> **SELECTED PASSAGE**
Tiger is emerging from the van which has beamed him from his private plane out in Port Columbus Airport to this little scene yards away from the bronze statue of Jack Nicklaus, inscribed with the legend, "The Best Golfer There Ever Was".

Who the hell was Jack Nicklaus?

Tiger signs his name to a few proffered sheets of paper, takes a lot of slapping on the back and squeezing of the hand. Not good for a golfer. Sweat runs down his forehead like candle wax. He disappears into the cool, dark, moneyed bowels of the $35,000 a year per member clubhouse.

The Second: Speakers Corner

HE IS as slender as a splinter. He sits in the big armchair and the questions begin. One hundred and fifty journalists. Maybe one hundred and twenty of them spend their lives living up a tree somewhere. Anyway, one hundred and twenty of them have stupid questions to ask.

"Do you feel like your at home, Tiger, because IMG (Tiger's agents) started out of Cleveland?"

"This isn't Cleveland."

"Well, Ohio."

"No."

"Tiger, is there anything special about the fans here in central Ohio?"

"Well, in my first 20 minutes I've seen a lot of people in one room.

"Have you gotten any nasty mail since the Masters?"

"Since the Masters? Yes."

"How much?"

"Enough."

Tiger sits for 45 minutes. Looks bored. This stuff is old already.

> **DATA**
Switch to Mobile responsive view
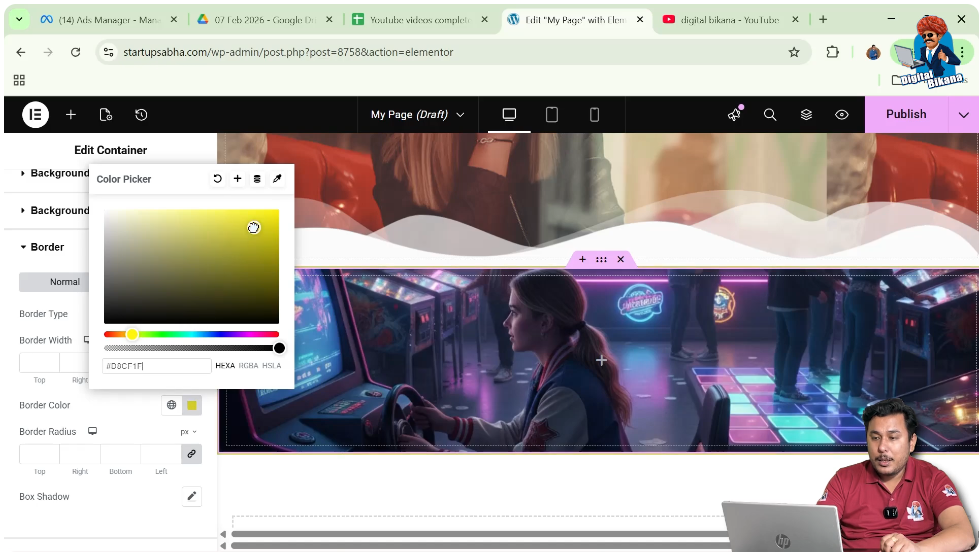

> **WRITTEN INSTRUCTION**
Please carry on the account of Tiger's arrival and press conference in Ohio, starting after its final line.

> **ANSWER TO THE EXERCISE**
The Third: Swoosh

OUT ON the fairway it's a fiesta. A garish festival of Nike. Before Tiger came along golf activities accounted for one per cent of Nike's business. About $50 million dollars worth of sales. Small change after the accountants shuffled it. Today there must be that amount of gear on the backs and soles of the punters lining the first fairway alone.

Nike had been looking to gobble up golf since the mid 1980s, peering into the scene and looking again and again for a figure who could transcend the game and become that holiest of American holies a marketing tool.

As late as 1992, three top Nike executives - Phil Knight (CEO), Fred Schreyer and Howard Slusher examined golf in detail and turned away in despair. Golf fashion wasn't Nike fashion. Golf seemed immune from anything remotely hip. What stars golf possessed had pimped their images all over the shop already. Nike bought the Ben Hogan Tour (division two) instead of buying a player. Called it the Nike Tour. So what.

Then Tiger Woods arrived and Phil Knight himself held out and argued and tantrummed and stamped his foot until his underlings saw the light. Now, $40 million later, the sums are simple:

Tiger = Nike = Golf.

Nike expect to take in almost $200 million in golf profits next year. Today Tiger is swooshed out in a grey Nike shirt, black Nike slacks and black Nike cap. His many disciples are similarly beswooshed. The special Nike/Tiger range won't even be, launched till just before the Masters next spring.

Tiger = Nike = Golf. Already.

The Fourth: That'll do nicely

MICHAEL JORDAN = Nike = Basketball.

Everyone wants to know about Tiger Woods and Michael Jordan. They played 48 holes of golf down Florida way last weekend. Woods outbid Jordan for two lakeside apartments in Isleworth, Florida, a day or two later.

"He's my hero and role model," says Tiger Woods when asked over and over again to talk about His Airness.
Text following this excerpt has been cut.